- _What is expected_
Keeping every word the same, give again only the lines from the one with "Screen dimensions: 1024x512" through the end of the data, both included, and leave every picture out.

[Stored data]
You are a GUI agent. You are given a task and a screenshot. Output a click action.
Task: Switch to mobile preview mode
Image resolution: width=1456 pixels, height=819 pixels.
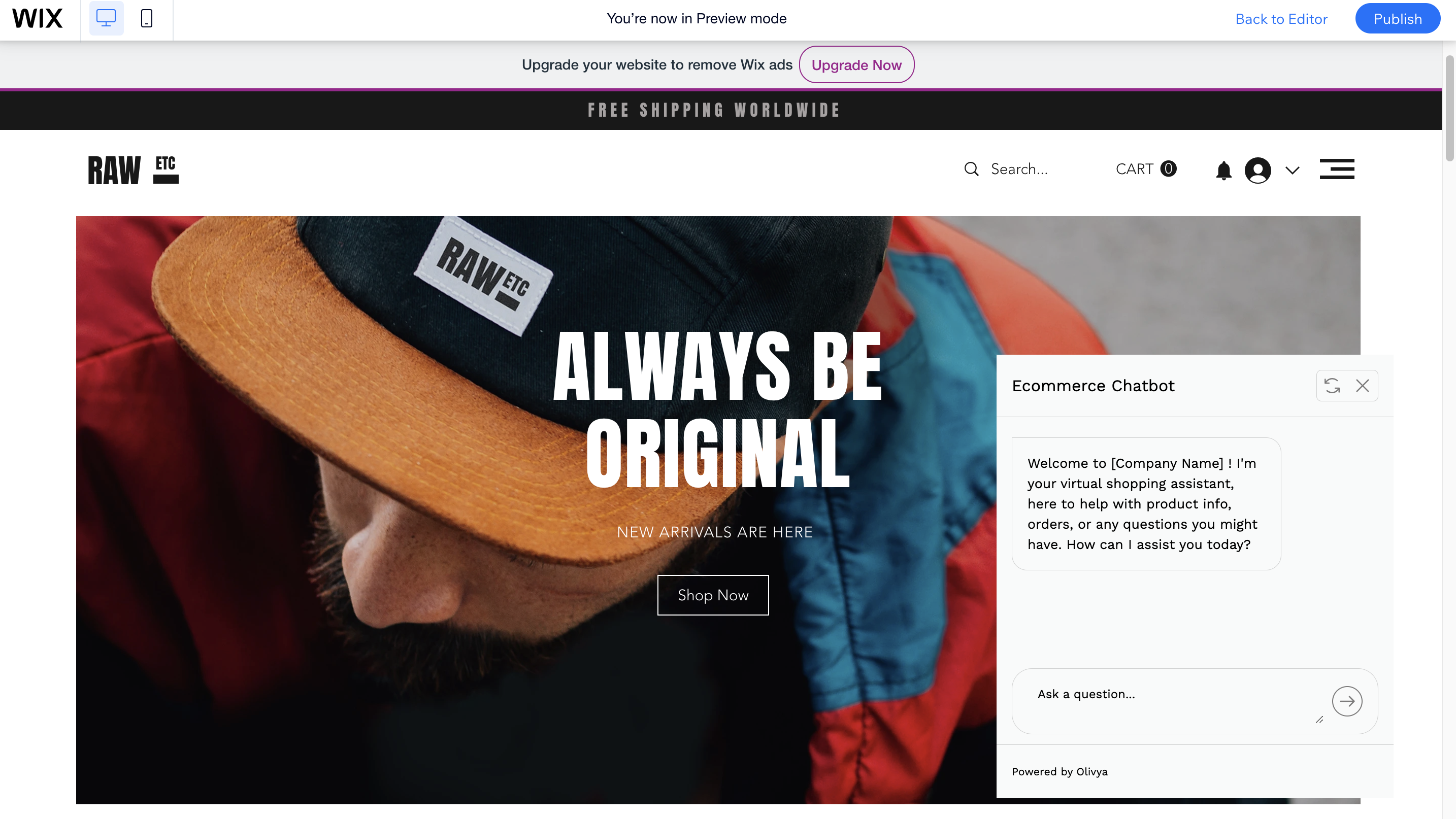pyautogui.click(x=146, y=19)
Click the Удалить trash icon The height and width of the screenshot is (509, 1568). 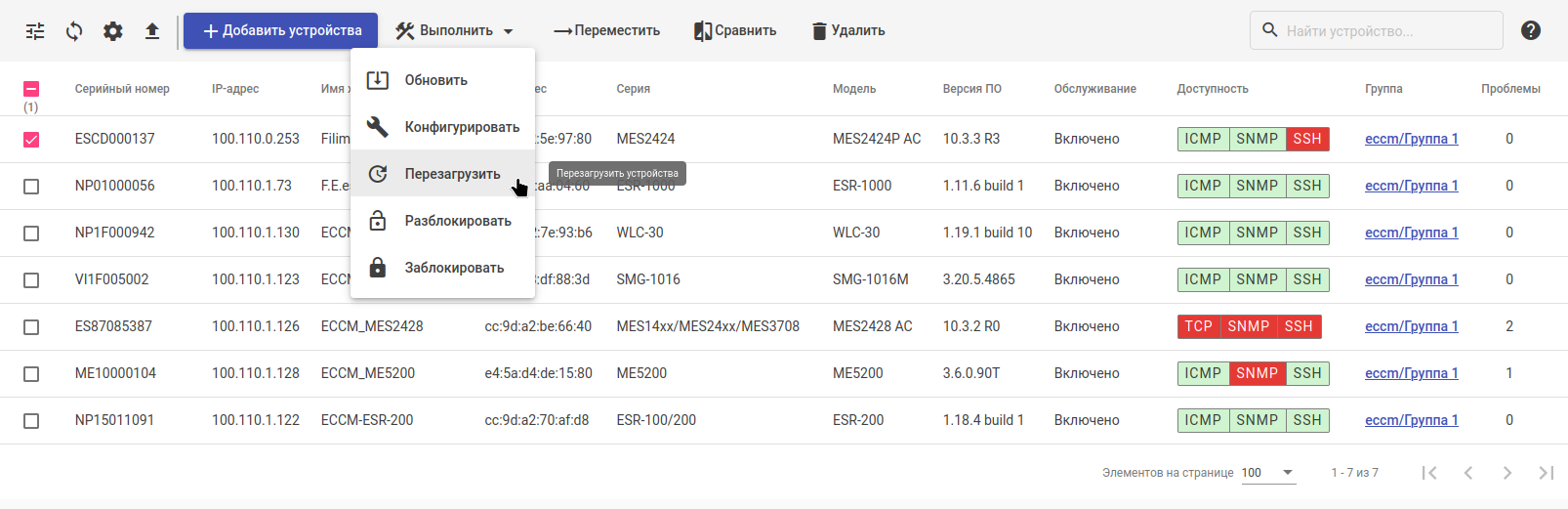coord(819,31)
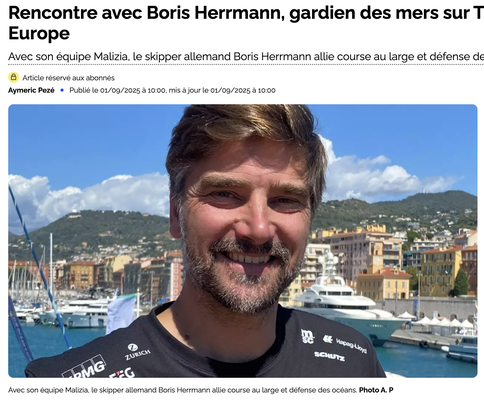Screen dimensions: 484x400
Task: Click the Schütz logo on the shirt
Action: (329, 356)
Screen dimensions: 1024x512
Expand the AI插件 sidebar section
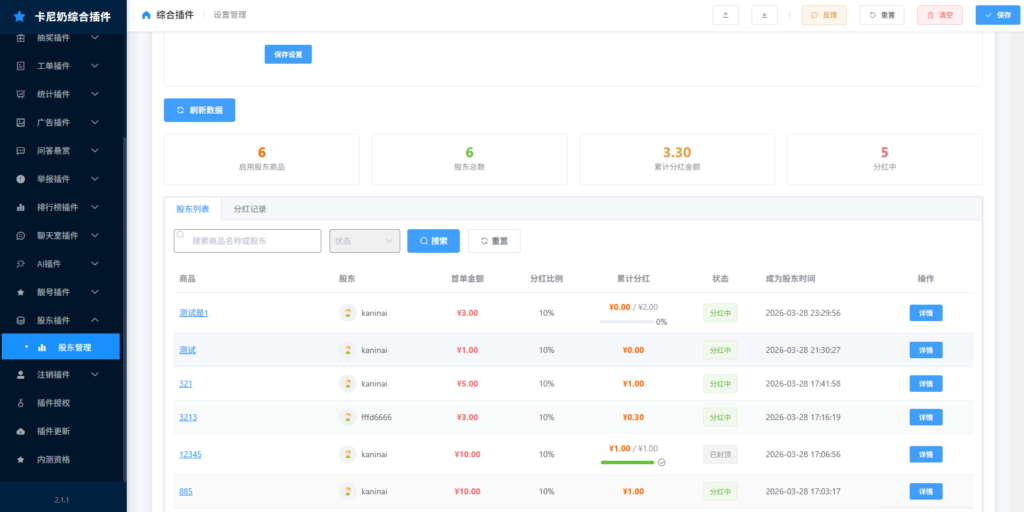pos(95,264)
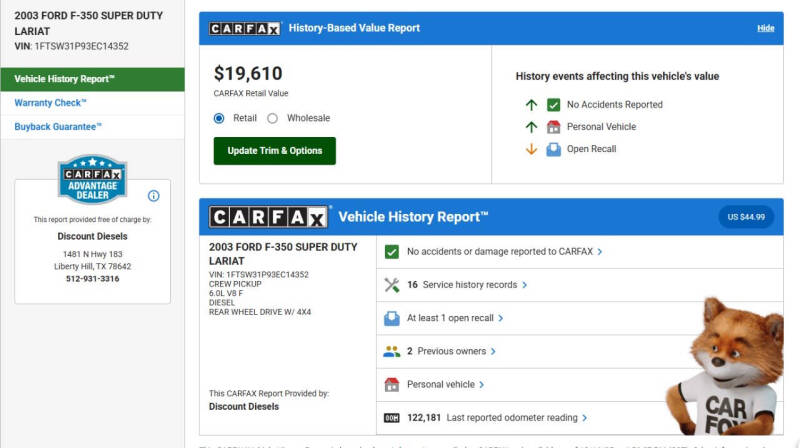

- _Solution to this task_
Screen dimensions: 1024x512
Expand the AI插件 sidebar section
pos(95,264)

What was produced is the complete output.